Just to set the context, this discussion is part of an approach, which we call the needs model of wellbeing. And it’s based upon the idea that if you get all of your innate needs met in balance and respect, obviously being one of them, then you’re living an optimum life to some degree. And the way to get your needs met in balance is to use your innate resources. So this is why we call it the needs model of wellbeing. And the ideal situation is to have, to be using all of your innate resources to get all of your needs met in balance. That would be ideal. Of course, you can’t get all your needs met at the same time because some of them actually mutually incompatible. So for instance, you can’t get your need for community met at the same time as your need for privacy, usually. There are some ways you can get it met, but this whole idea that stress and anxiety are caused by, or are symptoms of a lack of one or more of the things that we need is the basis of this needs model of wellbeing.
So how do you get respect? How have you been managing during lockdown? Is it something that has suffered? Are you aware that you have a lack of that sense of being appreciated for what you bring to the table? That’s one of the ways I, phrases I use to describe it, respect is about being valued for what we bring to the table.
So let’s just talk about it in terms of status again for a moment. And I really like the comparison of the headmaster of the school to the school janitor who cleans, cleans the toilets. You might think that the school head, the headmaster has more status and therefore has more respect, but actually if you want to know what’s happening in the playground, go and ask the janitor because he’ll know the names of all the kids and what they’re up to and where they’re hiding to have their crafty fag or whatever. And so in some real senses, it’s quite possible for the someone who’s low in the hierarchy. If you like the school janitor to have just as much, if not more respect, than the headmaster. It’s not a hierarchical status thing. And in fact, if you, if the parents of the children wants to want to know what’s going on quite often, they’d do well to ask the janitor rather than the headmaster. So I think it’s an interesting area to discuss this crossover between respect and status.
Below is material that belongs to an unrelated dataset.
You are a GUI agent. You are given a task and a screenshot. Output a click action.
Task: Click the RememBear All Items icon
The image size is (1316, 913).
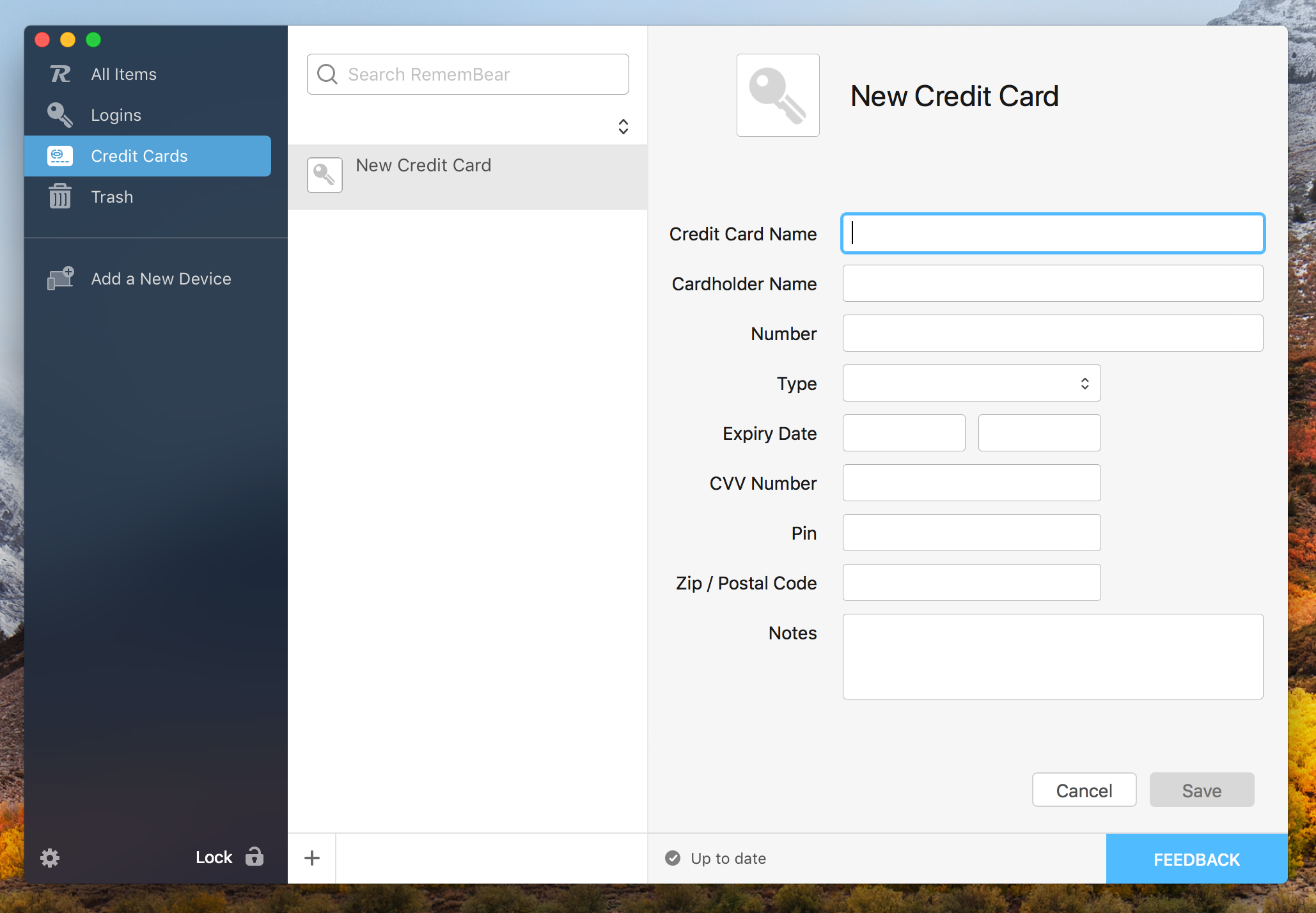pyautogui.click(x=60, y=74)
How do you get your need for respect met? Is it lacking at the moment? Let me just share with you how I’ve addressed this during the last year, which has been a very unusual year because of COVID and lockdown. I get it met through a variety of little independent activities, if you like. So I’m a member of a couple of Facebook groups where I take part in discussions on a weekly or bi-weekly basis. One or two, there’s a one that I chair or I kind of run, coordinate, and there are some regular zoom calls that I’m involved in. I recently did a course in lucid dreaming. So I’m taking part in a weekly zoom group for that. And the reason I say it meets my need for respect is that these are open-ended discussions where people are just sharing their experiences, but because of my work and because I’m really passionate about this needs model of well-being, I sometimes get the opportunity to share some of the things that I’ve learned. And when I do do that, and I, I take care not to hog the limelight, you know, and I, I, I listen as much, I listen more than I speak, but when I do get an opportunity to speak, then people quite often give me respect. They say, Oh, I like that or whatever. And I think that’s the key to knowing that you’re getting this form of nourishment, because each one of our needs is a form of nourishment. We don’t usually talk about it in that way, but you’ll know what it’s like if nobody cares what you do or what you bring to the table, or you’re completely ignored, then it’s quite a stressful position to be in. You haven’t got any respect.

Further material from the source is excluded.